Try it: Lines from the one containing "Click the venturabank.com connector name" through the final line of the records below are needed, copied exactly, with no pictures.

Input data:
━━━━━━━━━━━━━━━━

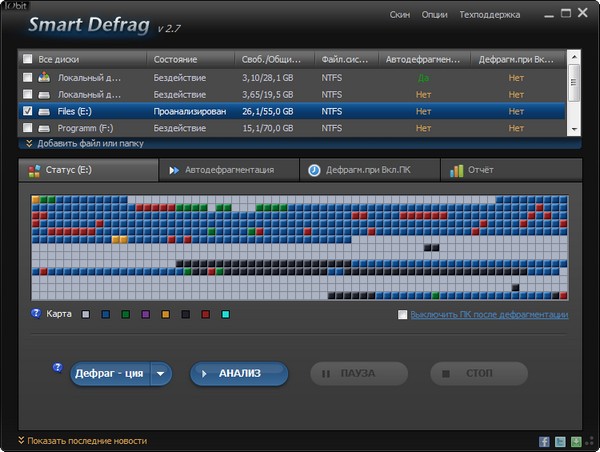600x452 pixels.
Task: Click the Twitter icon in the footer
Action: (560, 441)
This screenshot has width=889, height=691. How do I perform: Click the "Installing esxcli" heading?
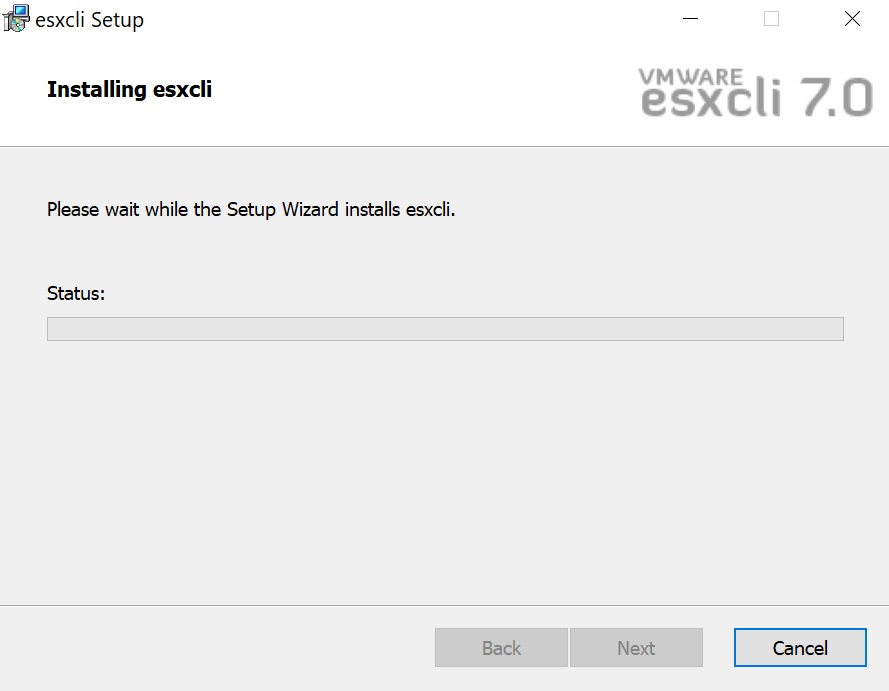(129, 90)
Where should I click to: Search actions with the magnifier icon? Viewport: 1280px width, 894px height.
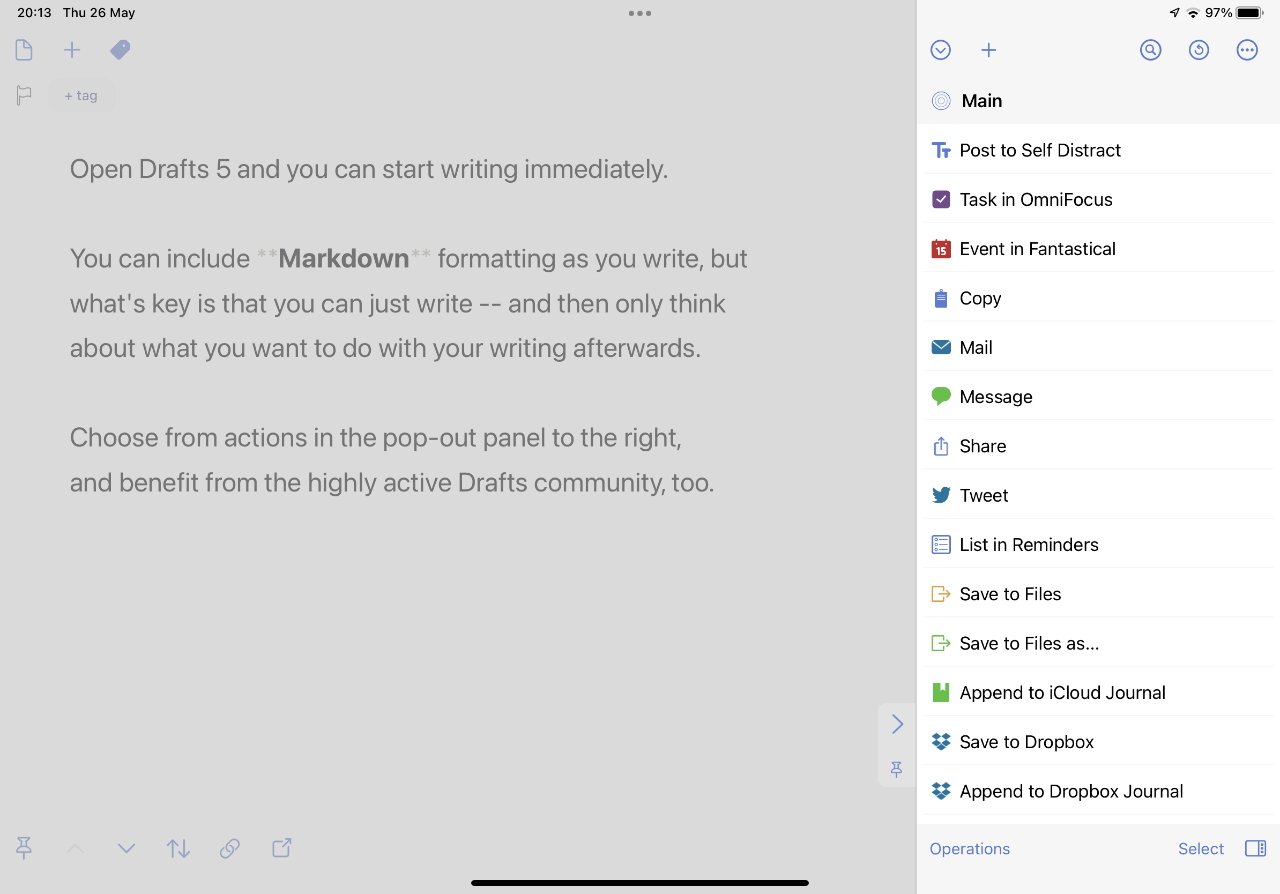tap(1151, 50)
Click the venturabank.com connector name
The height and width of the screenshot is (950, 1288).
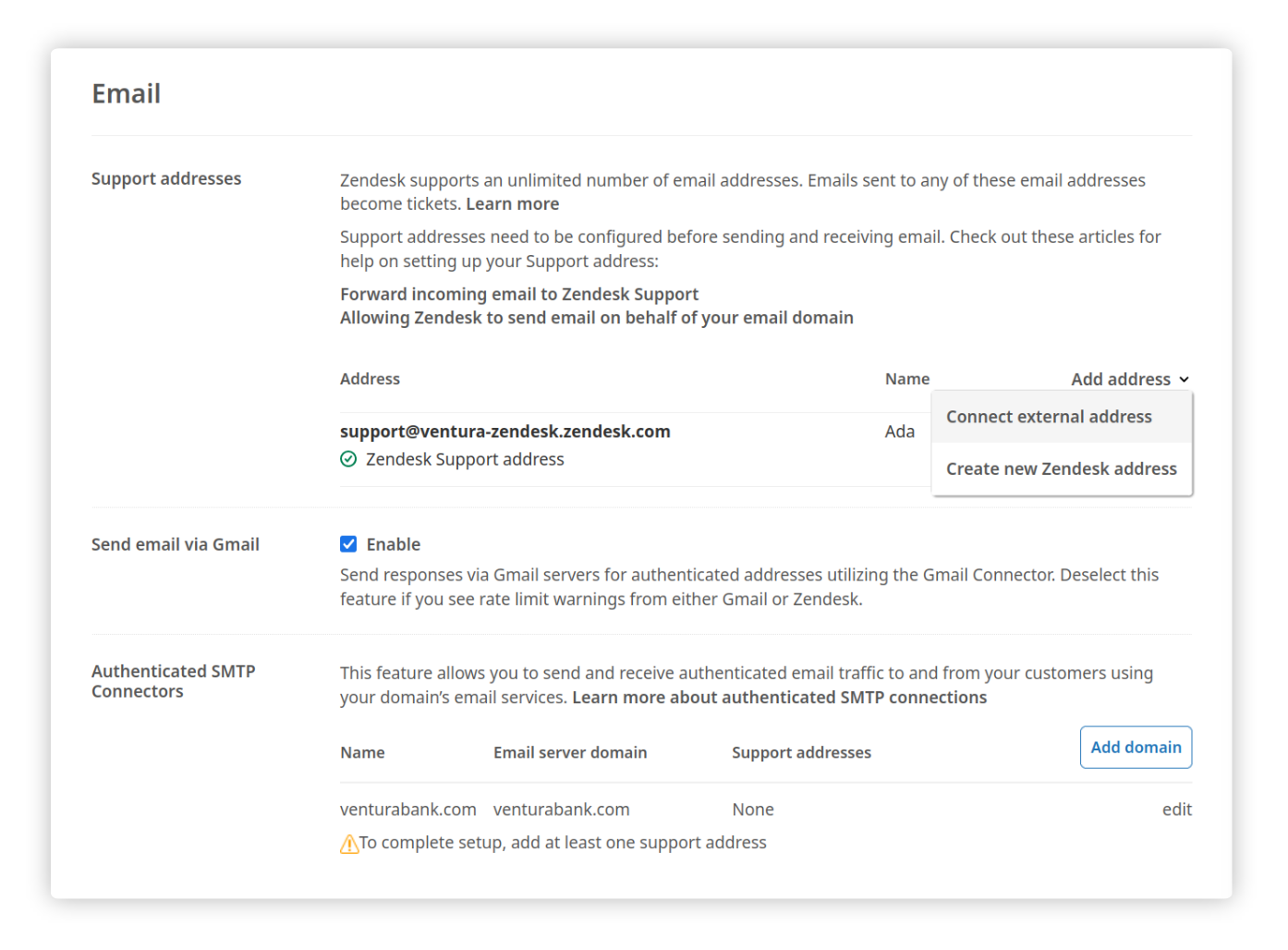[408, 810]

━━━━━━━━━━━━━━━━

Result for this exercise:
Click the venturabank.com connector name
The height and width of the screenshot is (950, 1288).
[408, 810]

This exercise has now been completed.